The wide geographic base of support is also supporting the project’s considering how other resources may be suitable as base-materials for a ceramic membrane: “It would be possible to find an alternative organic material to orujillo [which is being used as a pore former] - to this end, other organic wastes will be tested” says Zuriaga.

Marble dust, with raw materials in the ceramic tile industry (clay, quartz and feldspar) is being used as an alternative

Presently, pilot-scale manufacturing of ceramic membranes is taking place at three REMEB partner ceramic-based research centres - ITC-UJI (Spain), Centro Ceramico (Italy), and SAM (Turkey) - using waste resources convenient in each region.

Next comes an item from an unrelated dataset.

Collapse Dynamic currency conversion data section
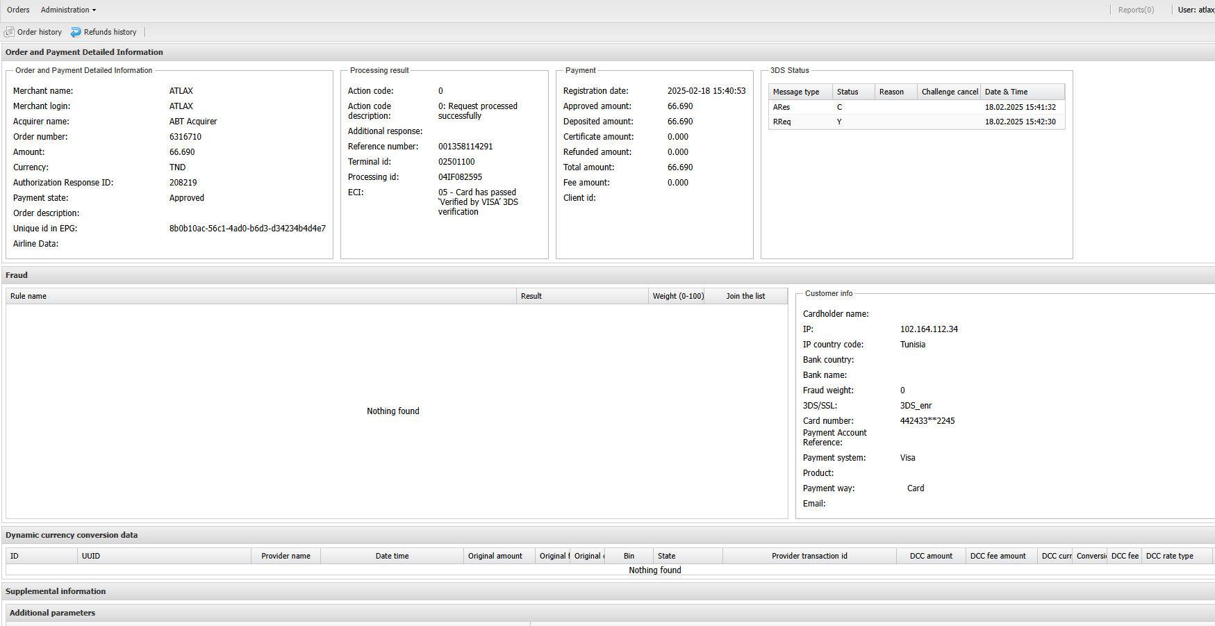The width and height of the screenshot is (1215, 626). (x=72, y=535)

Further afield, the Antonio Nariño University in Columbia will undertake analysis of the applicability of the REMEB MBR in view of circumstances in South America.

ITC-UJI are also currently collaborating with a ceramic tile manufacturing company to re-tool and adapt their manufacturing process to what’s required for the REMEB membrane.

Zuriaga says: “This is a new product for them to manufacture, so there’s a lot of information to share about the material properties we need to see in the membrane.” But Zuriaga is confident that alongside an effective ceramic membrane, REMEB’s outcomes could open doors to a new area of operations for ceramic manufacturers.

Technology validation

The REMEB ceramic membrane will be designed with application into existing MBRs, featuring polymeric membranes, in mind - allowing operators to readily switch to a ceramic solution. That being the case, BioWater Technology believes that facilitating access to ceramic membranes will have positive consequences beyond improving MBR operation and maintenance.

Xin notes, “There are certain applications that only ceramic membranes can fulfil. For instance, high temperatures, extreme pH levels, high oil or fat levels.”

Moreover, ceramic membranes represent a key enabler to the use of some technologies. One example is seen in how, or more specifically where, membranes may be incorporated into MBR systems.

Like many MBRs, BioWater’s Continuous Flow Intermittent Cleaning (CFIC) system - a next-generation biofilm technology - can take a side-stream setup, with membranes installed outside of the bioreactor.

In an alternative CFIC or MBR configuration, however, membranes may be placed within the biofilm reactor, alongside carriers. There is a problem here though: “Understandably, people may worry about bringing a plastic carrier into direct contact with a membrane - as there’s a risk of damaging the membrane. This risk is very real for polymer-based membranes, which are quite delicate.”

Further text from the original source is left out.